Bash, the powerful command-line interface for Linux and Unix systems, goes beyond basic commands with tools like sed (stream editor) and awk. These utilities offer sophisticated text processing capabilities, transforming your scripts from simple automation to data manipulation powerhouses.

Sed: Editing Text Streams

Sed operates on text streams, modifying them based on commands you provide. Think of it as a command-line text editor that works line by line.

Key Sed Commands

  • Substitute (s): The most common command, it replaces text patterns with new values.
  • Delete (d): Removes lines matching a pattern.
  • Print (p): Outputs specific lines (often used with -n to suppress default output).
  • Append (a): Adds text after a line matching a pattern.
  • Insert (i): Adds text before a line matching a pattern.

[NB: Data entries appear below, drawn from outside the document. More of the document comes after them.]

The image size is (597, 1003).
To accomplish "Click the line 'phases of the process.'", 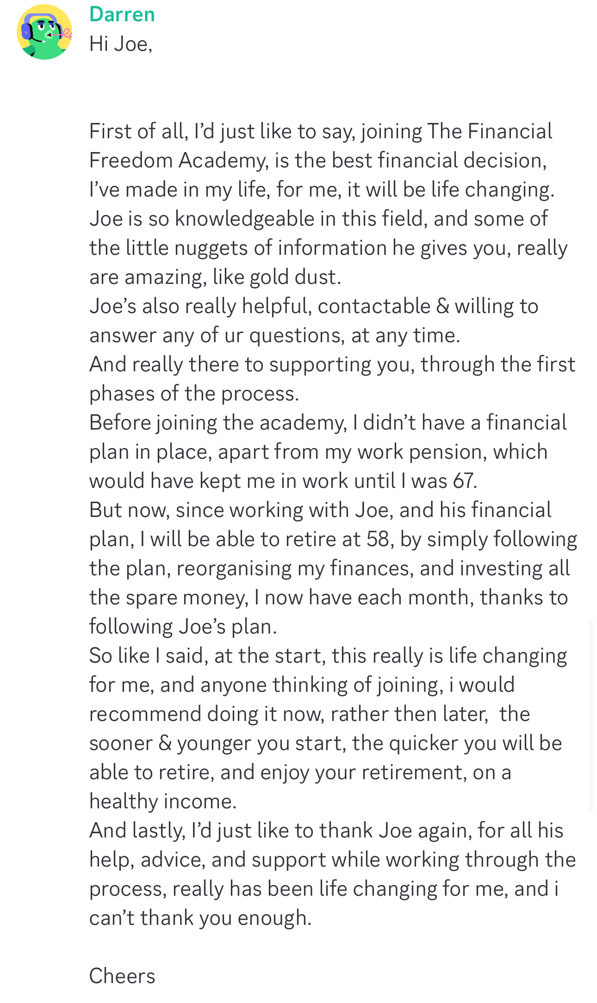I will pyautogui.click(x=194, y=394).
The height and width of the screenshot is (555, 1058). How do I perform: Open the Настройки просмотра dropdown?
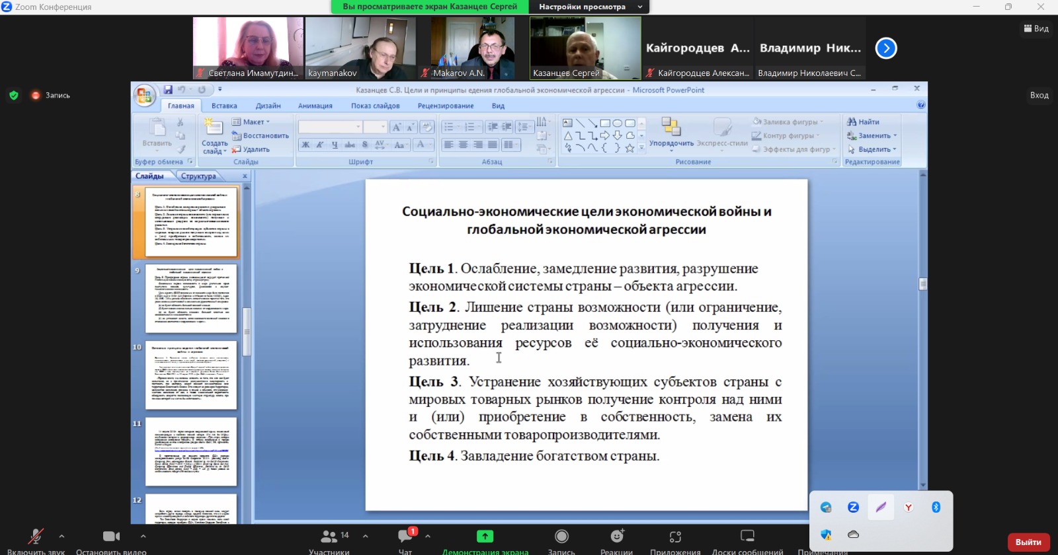pyautogui.click(x=589, y=7)
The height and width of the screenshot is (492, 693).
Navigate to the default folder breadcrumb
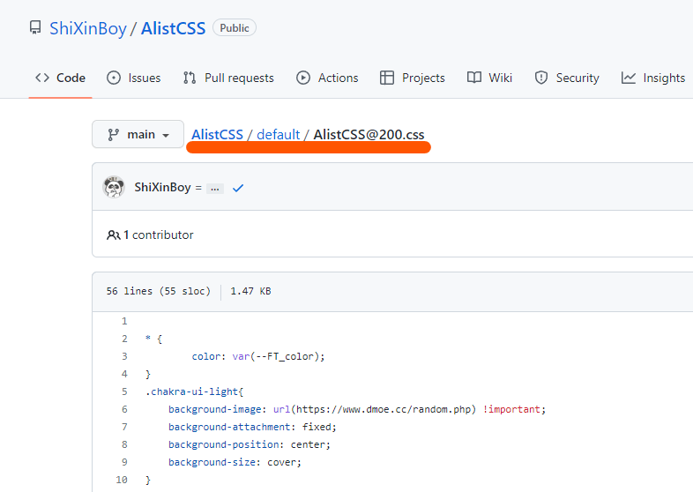pos(279,135)
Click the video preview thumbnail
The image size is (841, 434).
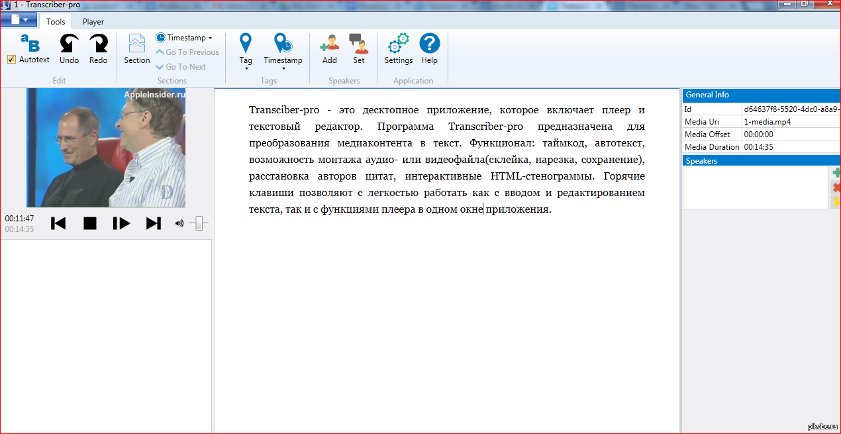(106, 148)
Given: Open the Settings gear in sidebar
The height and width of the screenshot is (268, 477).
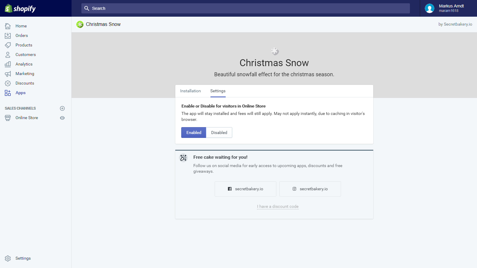Looking at the screenshot, I should (8, 258).
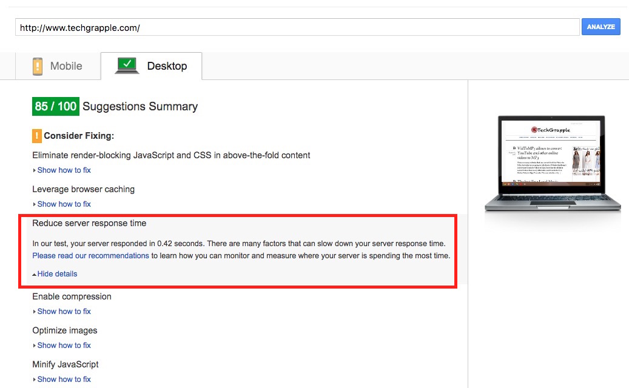
Task: Open the Please read our recommendations link
Action: (x=90, y=256)
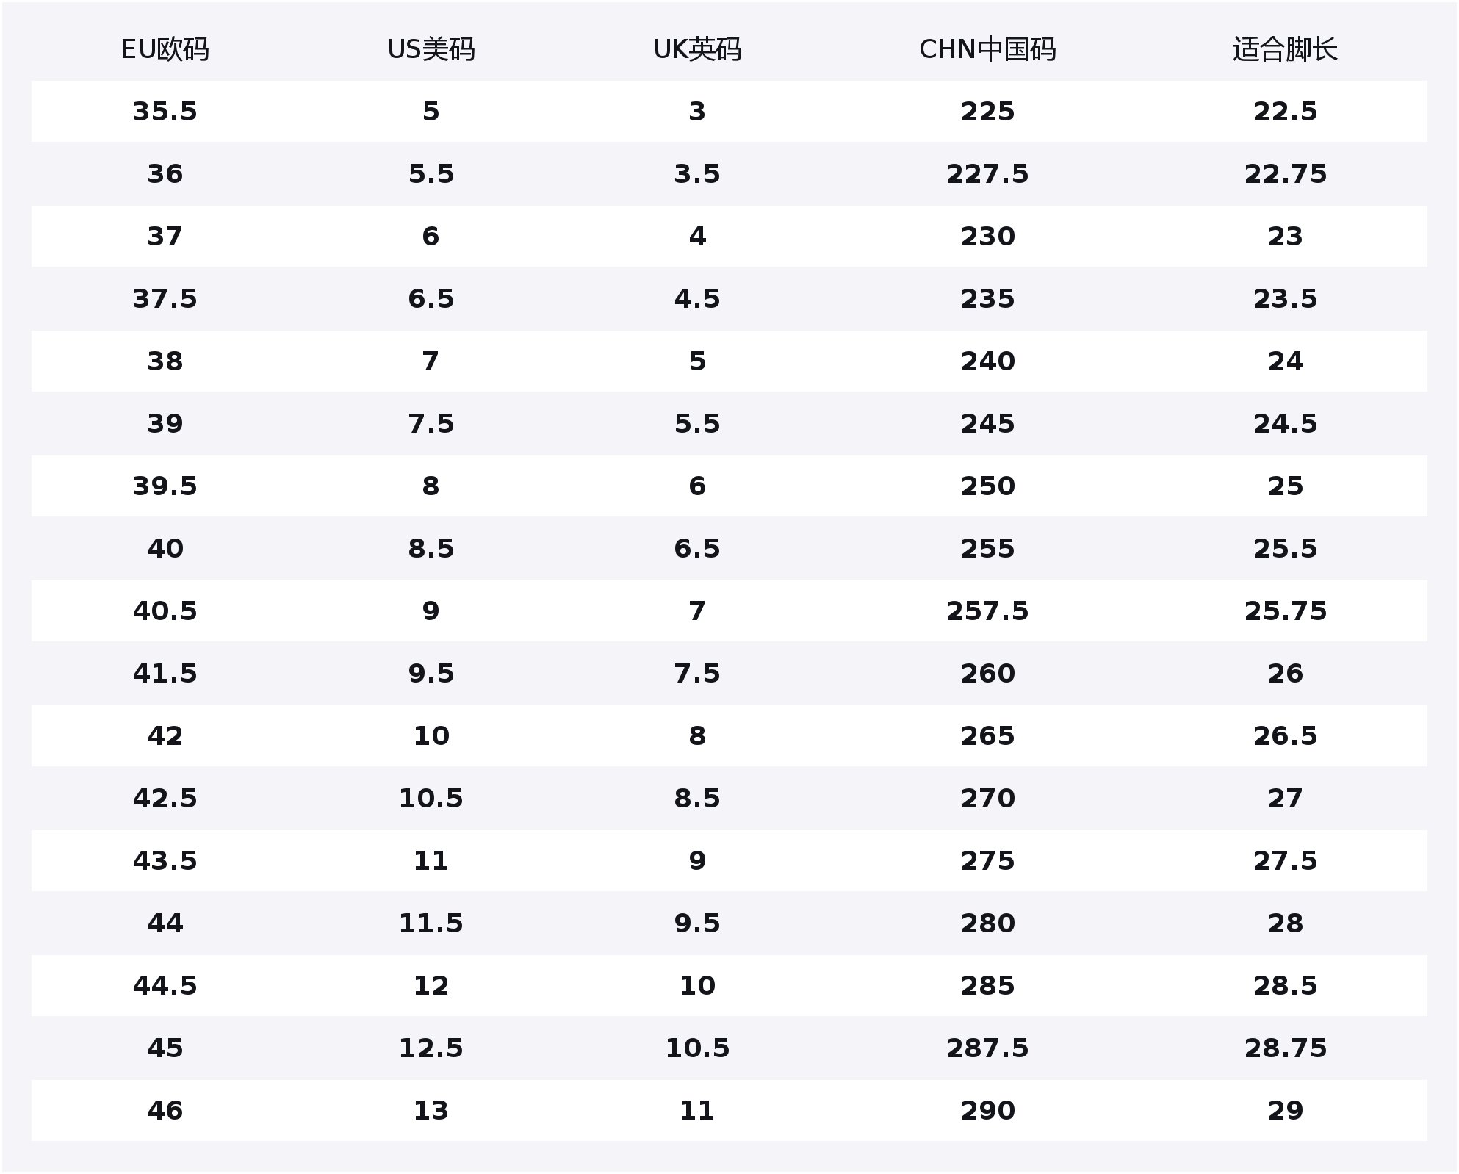The image size is (1459, 1174).
Task: Click the EU欧码 column header
Action: pyautogui.click(x=165, y=49)
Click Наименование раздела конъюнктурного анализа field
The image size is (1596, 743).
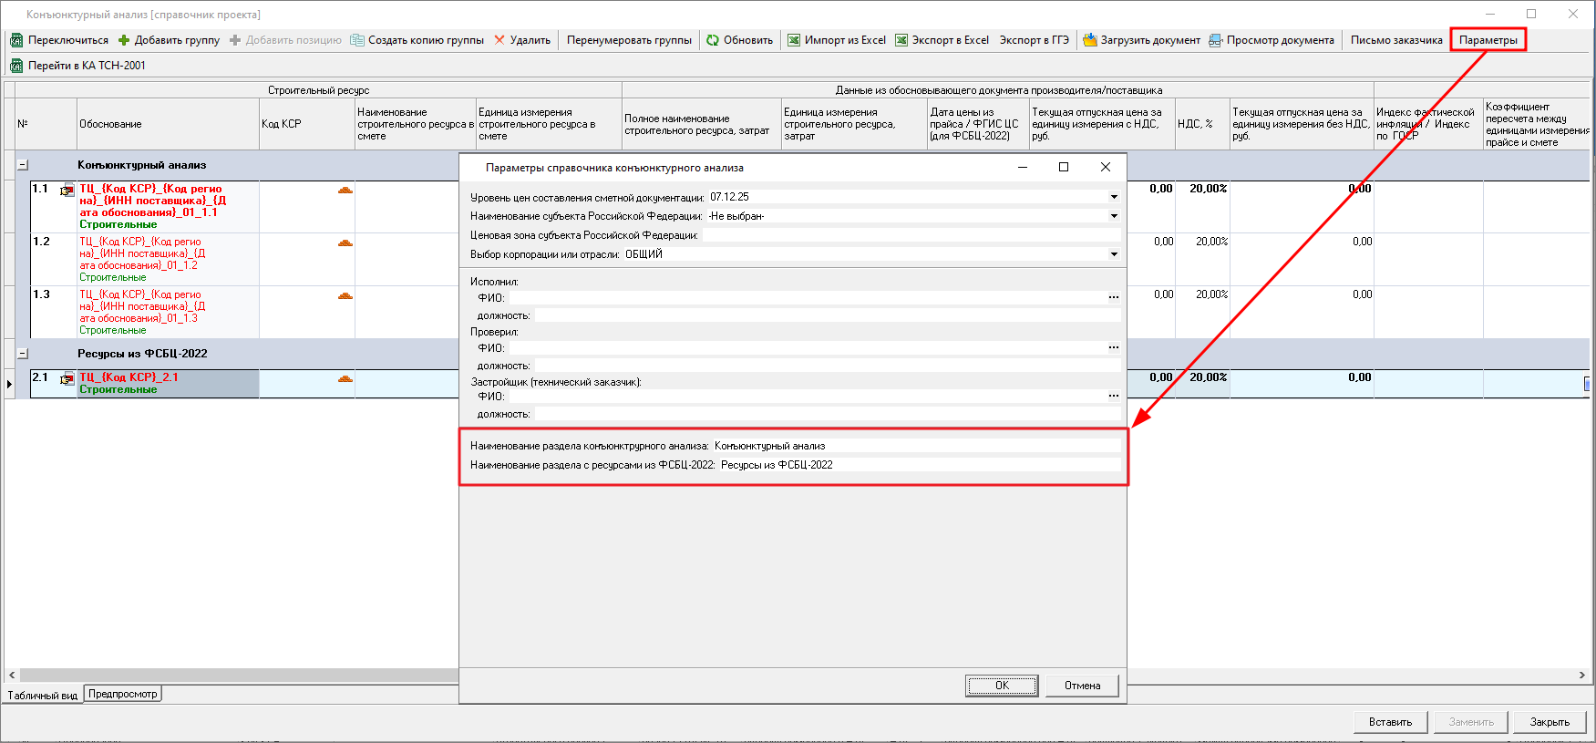pyautogui.click(x=915, y=446)
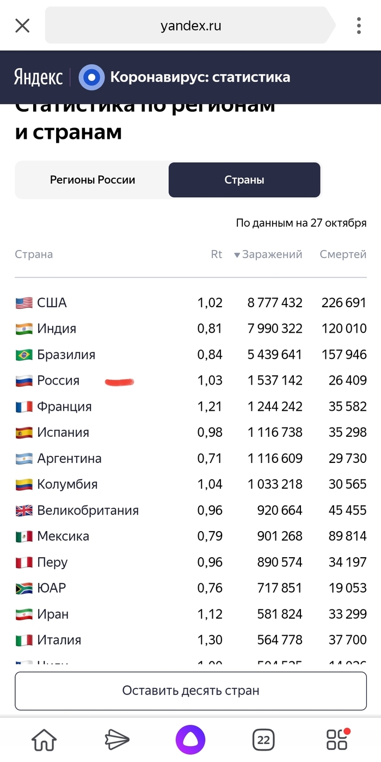Tap the blue coronavirus statistics icon
Screen dimensions: 381x762
point(91,77)
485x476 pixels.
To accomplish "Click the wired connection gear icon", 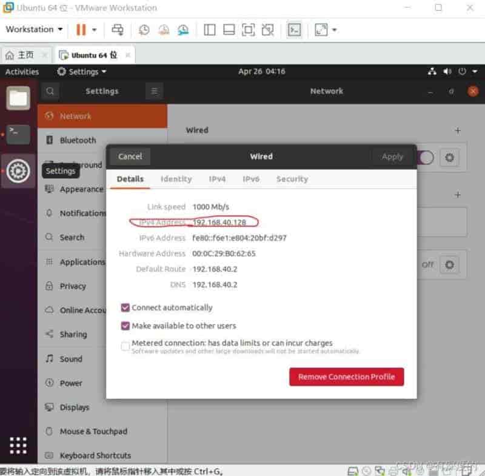I will click(449, 158).
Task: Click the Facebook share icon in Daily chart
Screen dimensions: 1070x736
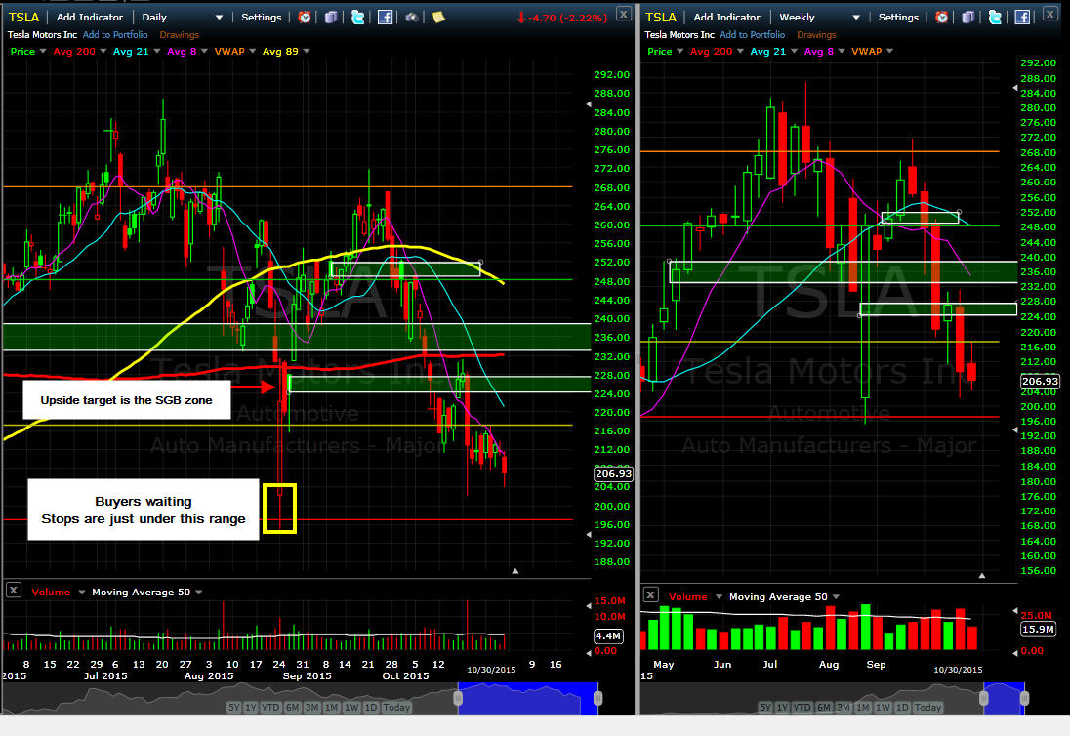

Example: Substitute and Print

echo "hello world" | sed 's/hello/hi/'   # Output: hi world
sed -n '/pattern/p' file.txt            # Print lines containing 'pattern'

Awk: Programming with Text

Awk is a full-fledged scripting language designed for text processing. It can perform calculations, manipulate data structures, and generate reports.

Awk Fundamentals

  • Fields ($1, $2, …): Awk automatically divides input into fields (words) based on separators (usually whitespace).
  • Records ($0): The entire line of input is considered a record.
  • Patterns and Actions: Awk scripts consist of patterns to match and actions to take when a match occurs.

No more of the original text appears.